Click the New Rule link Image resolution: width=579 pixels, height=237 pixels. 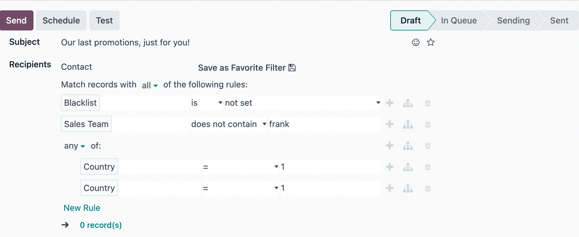coord(82,208)
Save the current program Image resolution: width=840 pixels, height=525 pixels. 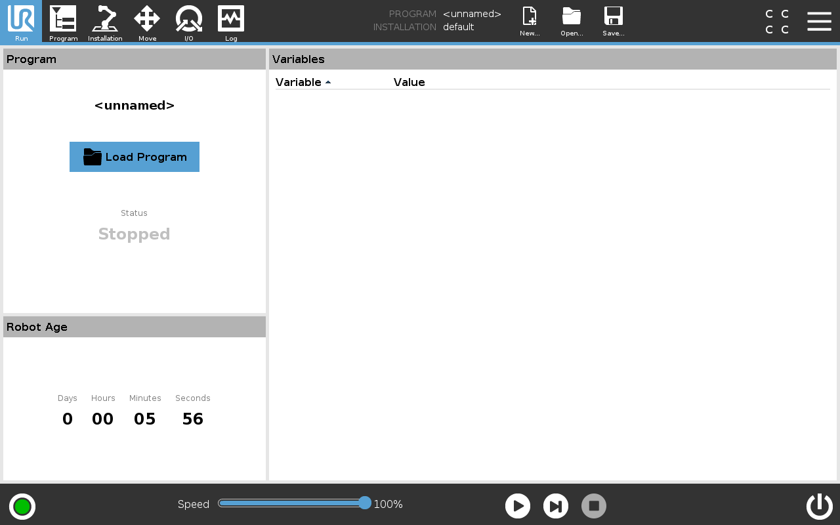614,22
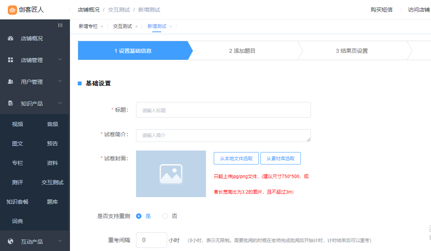Click the 标题 input field
Image resolution: width=431 pixels, height=251 pixels.
point(223,110)
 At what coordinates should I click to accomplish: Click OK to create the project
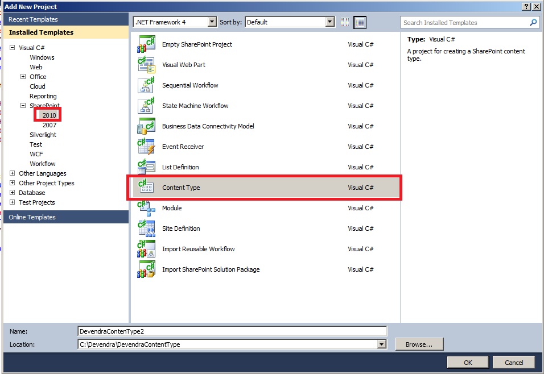(467, 362)
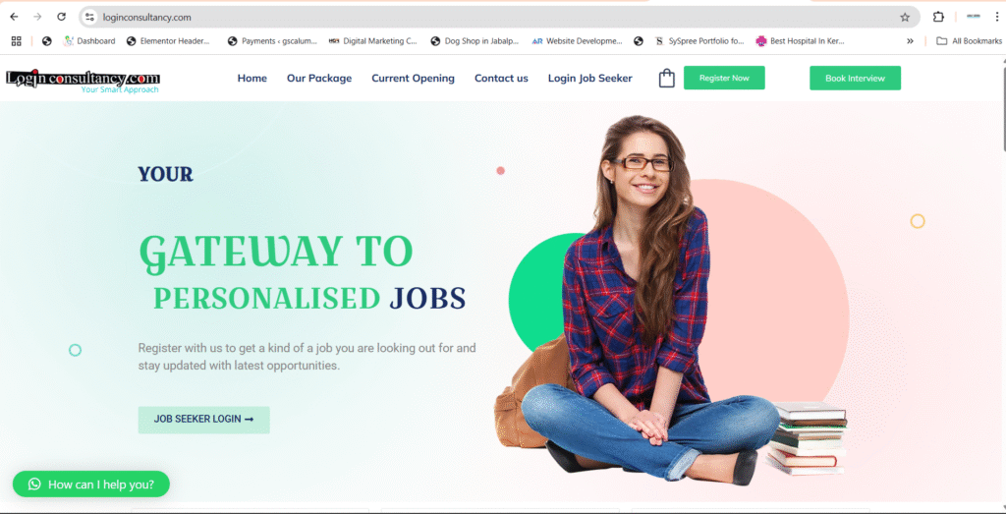Open the All Bookmarks folder
The width and height of the screenshot is (1006, 514).
969,41
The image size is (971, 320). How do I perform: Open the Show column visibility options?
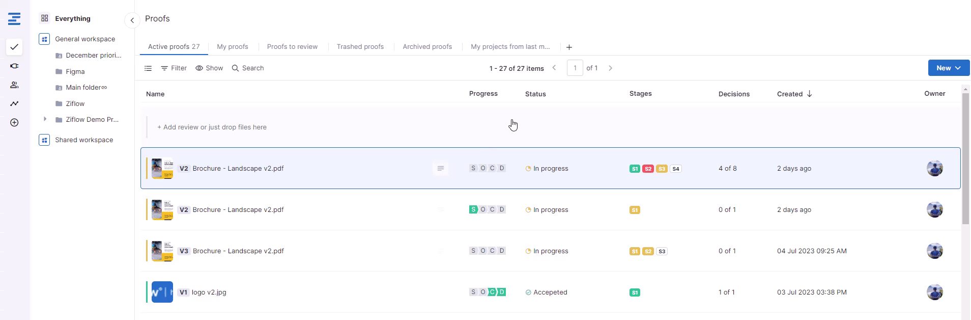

-=-=-=-=-

AIM OF THE EXERCISE: For the entries above, the output must hold exactly the lines from the one with "At what coordinates" through the last line, both included, and no pictures.

RESPONSE TO THIS TASK:
 At what coordinates should I click to accomplish: Click OK to create the project
(467, 362)
Open the All Bookmarks folder
The width and height of the screenshot is (1006, 514).
969,41
The image size is (971, 320). How do I perform: Open the Show column visibility options?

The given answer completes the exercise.